**正文:**
------------------------------

Prompt 应用：值会放入请求体的 query 字段
Agent 应用：值会放入请求体的 message 字段（格式：{'content': value, 'content_type': 'text'}）

多参数映射

当有多个输入参数时：

field_mapping = {
    'field1': 'param1',
    'field2': 'param2',
    'field3': 'param3'
}

Prompt 应用：键值对会放入请求体的 dynamicColumMap 字段
Agent 应用：键值对会放入请求体的 args 字段

映射规则

键：Hive 查询结果中的字段名
值：发送到 AIGC 应用的参数名（可以为 None，表示使用字段名）

结果处理

pypabhiveagent 会自动解析 AIGC 返回的结果并合并到原始数据中。

JSON 结果

如果 AIGC 返回 JSON 格式：

{"answer": "这是答案", "confidence": 0.95}

会自动解析并添加为新列：

id	question	answer	confidence
1	问题1	这是答案	0.95

字符串结果

如果 AIGC 返回非 JSON 字符串，会创建 result 列：

id	question	result
1	问题1	这是答案

思维链结果

当 include_reasoning=True 时，会添加 reasoning_content 列：

id	question	answer	reasoning_content
1	问题1	这是答案	推理过程...

存储选项

Excel 缓存

设置 cache_to_excel=True 将结果保存到本地 Excel 文件：

result = agent.query(
    sql="SELECT * FROM my_table",
    app_type='prompt',
    field_mapping={'text': None},
    cache_to_excel=True  # 保存到 Excel
)

print(f"Excel 文件: {result['excel_path']}")
# 输出: Excel 文件: prompt_app_12345-20231201143025.xlsx

文件命名格式：{aigcAppId}-{年月日时分秒}.xlsx

Hive 存储

设置 save_to_hive=True 将结果保存到 Hive 表：

result = agent.query(
    sql="SELECT * FROM my_table WHERE dt='20231201'",
    app_type='prompt',
    field_mapping={'text': None},
    save_to_hive=True,
    result_table_name='my_result_table',  # 必需
    write_mode='append'  # 'append' 或 'overwrite'
)

print(f"Hive 表: {result['hive_table']}")
# 输出: Hive 表: my_result_table

自动表管理：

如果结果表不存在，会自动创建
如果源表有 dt 字段，会创建分区表（按 dt 分区）
自动推断字段类型

写入模式：

append（默认）：追加数据到表中
overwrite：覆盖表中的数据

并发处理

使用 max_workers 参数控制并发线程数：

result = agent.query(
    sql="SELECT * FROM large_table WHERE dt='20231201'",
    app_type='prompt',
    field_mapping={'text': None},
    max_workers=10  # 使用 10 个并发线程
)

------------------------------

**原始记录:**
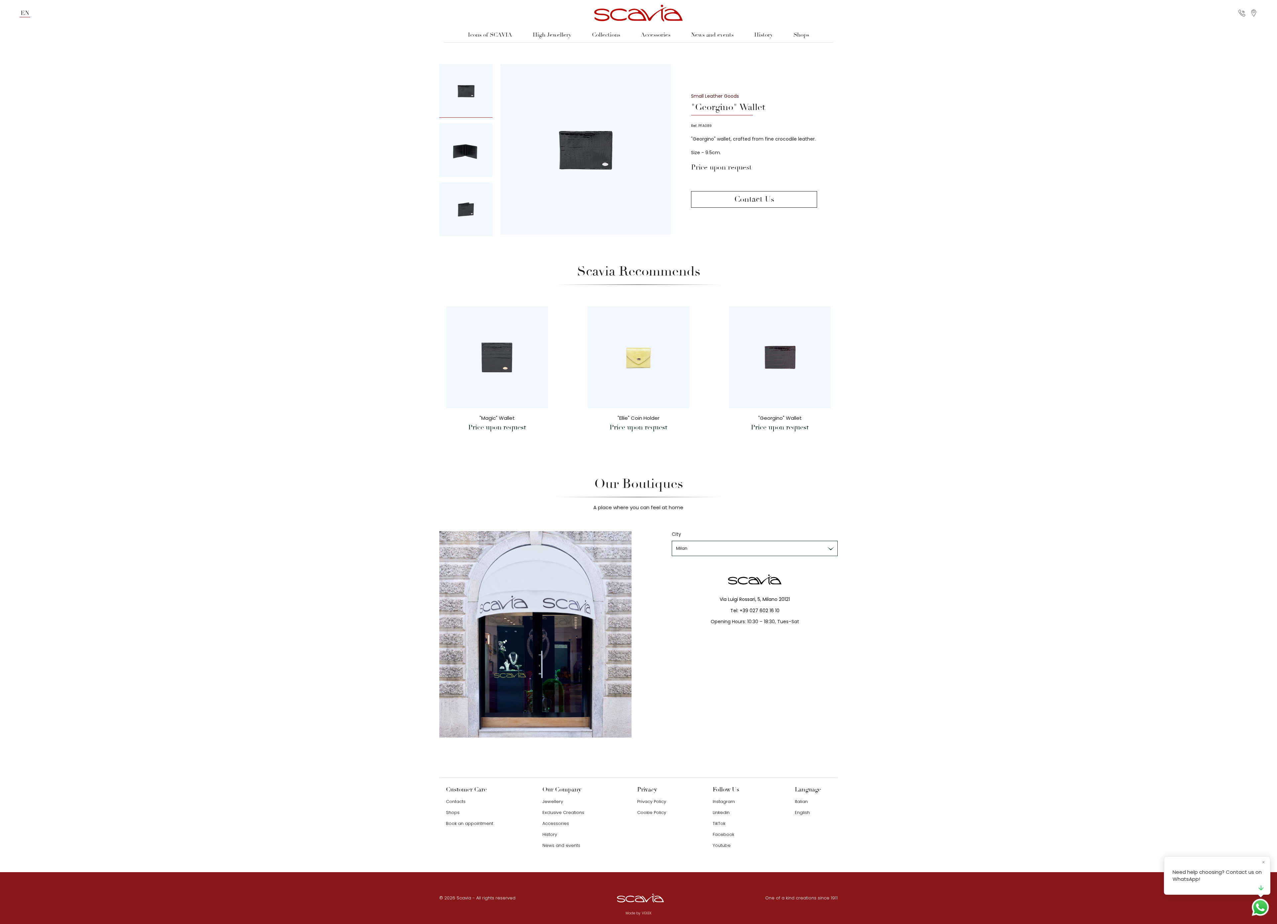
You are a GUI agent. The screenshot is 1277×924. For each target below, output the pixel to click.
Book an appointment (469, 823)
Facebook (723, 834)
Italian (801, 801)
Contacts (456, 801)
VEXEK (646, 913)
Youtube (722, 845)
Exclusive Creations (563, 812)
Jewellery (552, 801)
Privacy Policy (651, 801)
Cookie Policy (651, 812)
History (763, 35)
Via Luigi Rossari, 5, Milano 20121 (755, 599)
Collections (606, 35)
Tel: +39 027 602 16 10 (755, 610)
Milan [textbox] (681, 548)
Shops (801, 35)
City (676, 534)
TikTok (719, 823)
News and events (712, 35)
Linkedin (721, 812)
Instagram (724, 801)
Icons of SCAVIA (490, 35)
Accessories (655, 35)
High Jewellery (552, 35)
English (802, 812)
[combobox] (755, 548)
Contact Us (754, 199)
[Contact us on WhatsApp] (1260, 907)
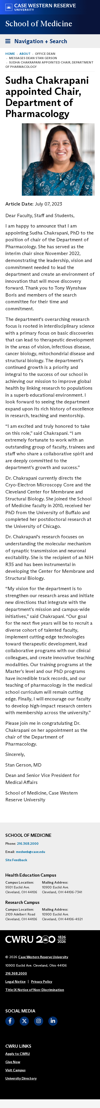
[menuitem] (21, 1054)
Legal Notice (15, 981)
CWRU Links (18, 1046)
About (25, 53)
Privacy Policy (41, 981)
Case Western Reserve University (43, 957)
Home (10, 53)
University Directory (21, 1078)
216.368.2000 (28, 843)
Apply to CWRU (17, 1054)
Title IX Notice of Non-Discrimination (34, 990)
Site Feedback (16, 860)
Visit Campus (15, 1070)
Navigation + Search (34, 41)
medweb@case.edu (30, 852)
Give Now (12, 1062)
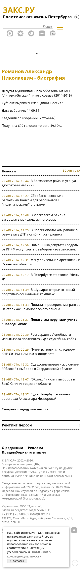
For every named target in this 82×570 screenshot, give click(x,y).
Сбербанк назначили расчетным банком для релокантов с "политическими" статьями (32, 200)
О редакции (12, 447)
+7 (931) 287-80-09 (15, 514)
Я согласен (17, 560)
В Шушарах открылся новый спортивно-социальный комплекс (38, 291)
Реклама (35, 447)
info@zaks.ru (40, 514)
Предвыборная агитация (24, 452)
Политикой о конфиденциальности (29, 554)
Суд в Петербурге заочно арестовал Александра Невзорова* (36, 396)
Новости (9, 171)
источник (47, 118)
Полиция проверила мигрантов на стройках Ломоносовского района (41, 306)
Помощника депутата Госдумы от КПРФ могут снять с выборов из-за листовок (40, 247)
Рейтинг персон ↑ (41, 425)
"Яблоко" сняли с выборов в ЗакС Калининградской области (38, 381)
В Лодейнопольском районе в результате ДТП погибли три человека (39, 232)
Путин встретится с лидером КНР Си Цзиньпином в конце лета (38, 351)
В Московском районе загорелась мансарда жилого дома (33, 217)
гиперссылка (25, 476)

------------------------------

**练习题目:**
**A)** 根据介绍 pypabhiveagent 用法的正文回答下列问题，每题一行：
(i) 有多个输入参数时，Agent 应用会把键值对放入请求体的哪个字段？
(ii) AIGC 返回非 JSON 字符串时，会创建哪一列？
(iii) 保存到 Hive 表时，默认的写入模式是什么？
**B)** 请从正文最后一句之后接着写介绍 pypabhiveagent 用法的内容。

**参考答案:**
**A)**
(i) args 字段
(ii) result 列
(iii) append

**B)**
性能建议：

默认值为 1，确保稳定性
如果 API 支持高并发，可以适当增加 max_workers（如 5-10）
如果遇到 API 限流，降低 max_workers 或增加 sleep 参数
建议每次处理 100-1000 行数据

DataFrame 输入输出

使用 DataFrame 作为数据源

除了使用 SQL 查询，pypabhiveagent 还支持直接传入 pandas DataFrame 作为数据源：

import pandas as pd
from pypabhiveagent import HiveAgent

# 创建或加载 DataFrame
data = {
    'id': [1, 2, 3, 4, 5],
    'Question': ['问题1', '问题2', '问题3', '问题4', '问题5'],  # 注意大小写
    'dt': ['20231201'] * 5
}
df = pd.DataFrame(data)

# 使用 DataFrame 作为数据源
agent = HiveAgent()
agent.set_config(
    url="https://aigc-api.example.com/prompt",
    app_id="your_app_id",
    token="your_token",
    aigc_app_id="prompt_app_12345"
)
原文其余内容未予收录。